#### Provided material:
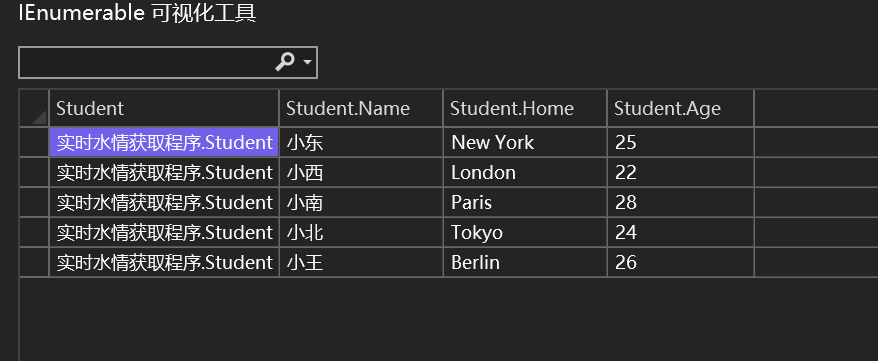The width and height of the screenshot is (878, 361).
Task: Open the search options dropdown arrow
Action: (x=307, y=62)
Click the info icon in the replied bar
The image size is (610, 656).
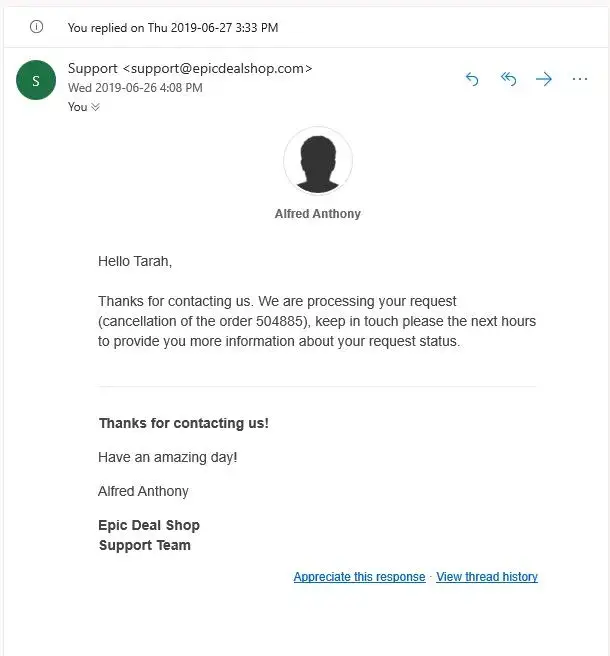37,27
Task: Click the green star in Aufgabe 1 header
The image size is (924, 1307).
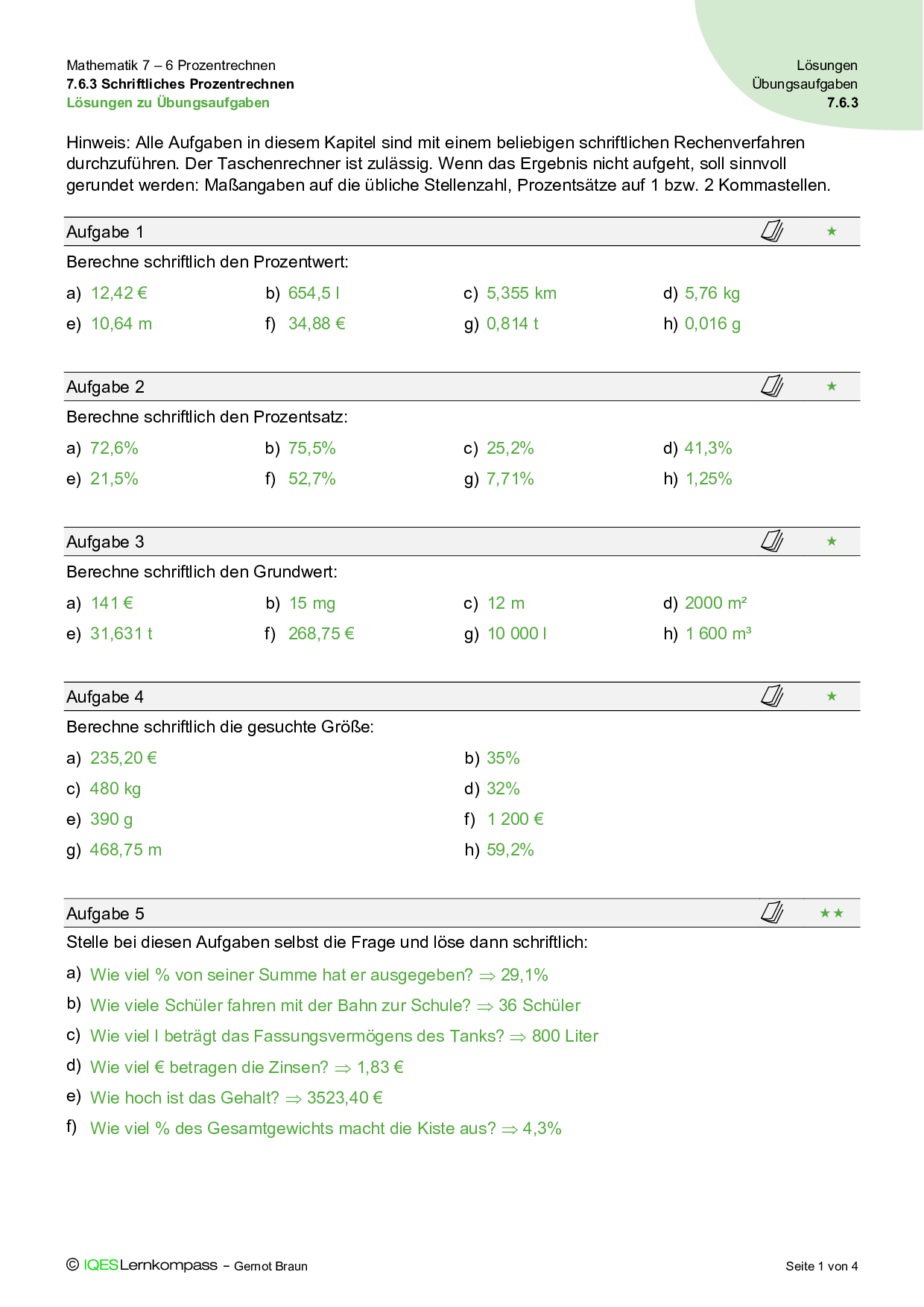Action: (832, 232)
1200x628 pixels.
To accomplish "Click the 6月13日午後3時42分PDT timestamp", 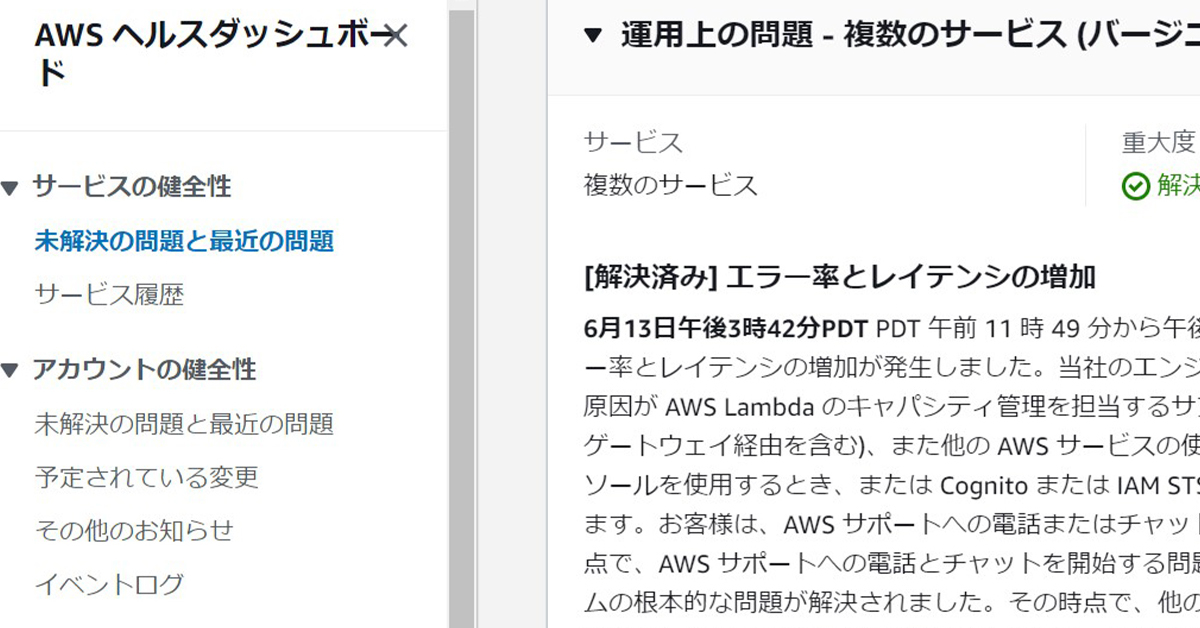I will pyautogui.click(x=726, y=329).
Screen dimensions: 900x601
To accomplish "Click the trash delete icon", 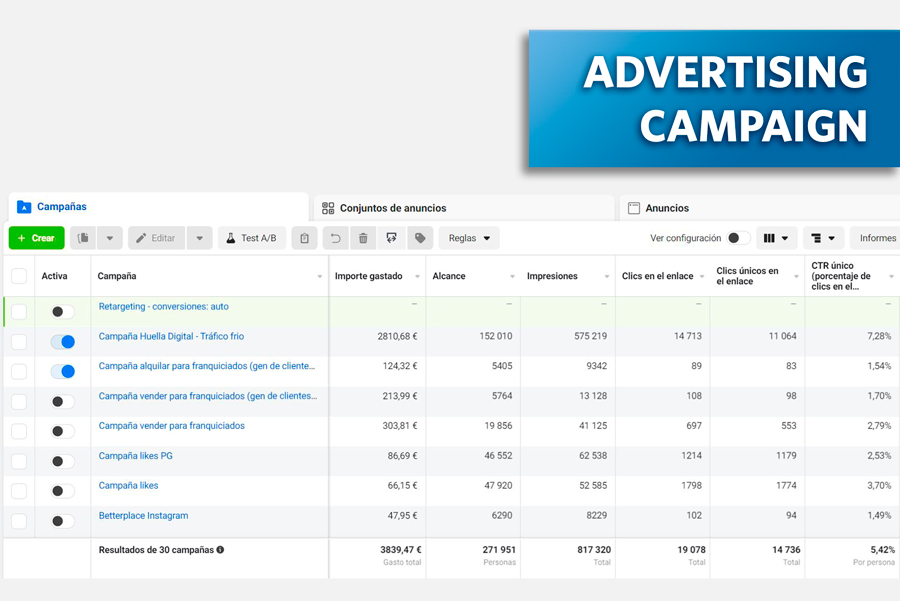I will pyautogui.click(x=363, y=238).
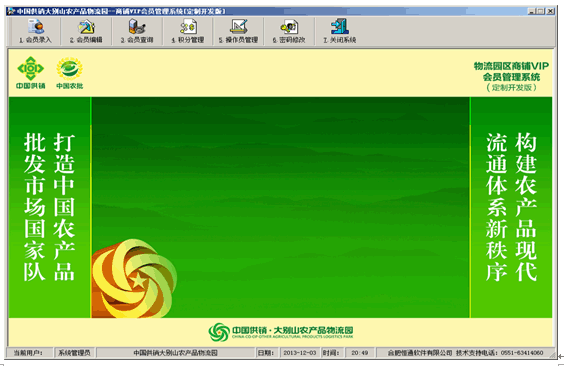The width and height of the screenshot is (564, 366).
Task: Open the 积分管理 points management tool
Action: (x=188, y=31)
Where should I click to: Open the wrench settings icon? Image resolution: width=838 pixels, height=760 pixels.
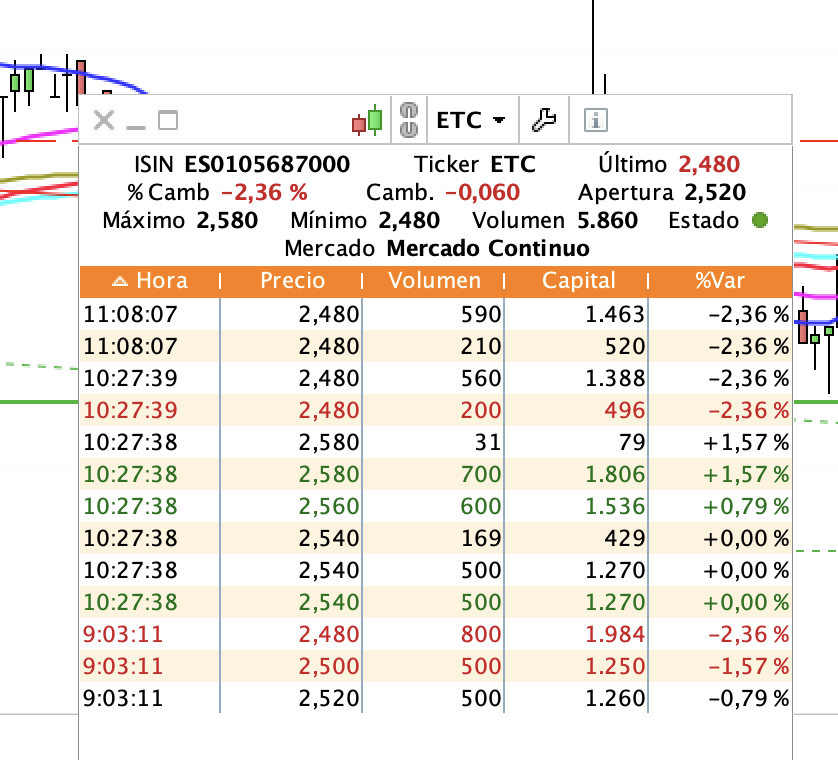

#### Your objective:
For every line in the data above that has the string "pixels", return that line.

#### Response to this exercise:
1200x628 pixels.
Where should I click to: Open the wrench settings icon? Image resolution: width=838 pixels, height=760 pixels.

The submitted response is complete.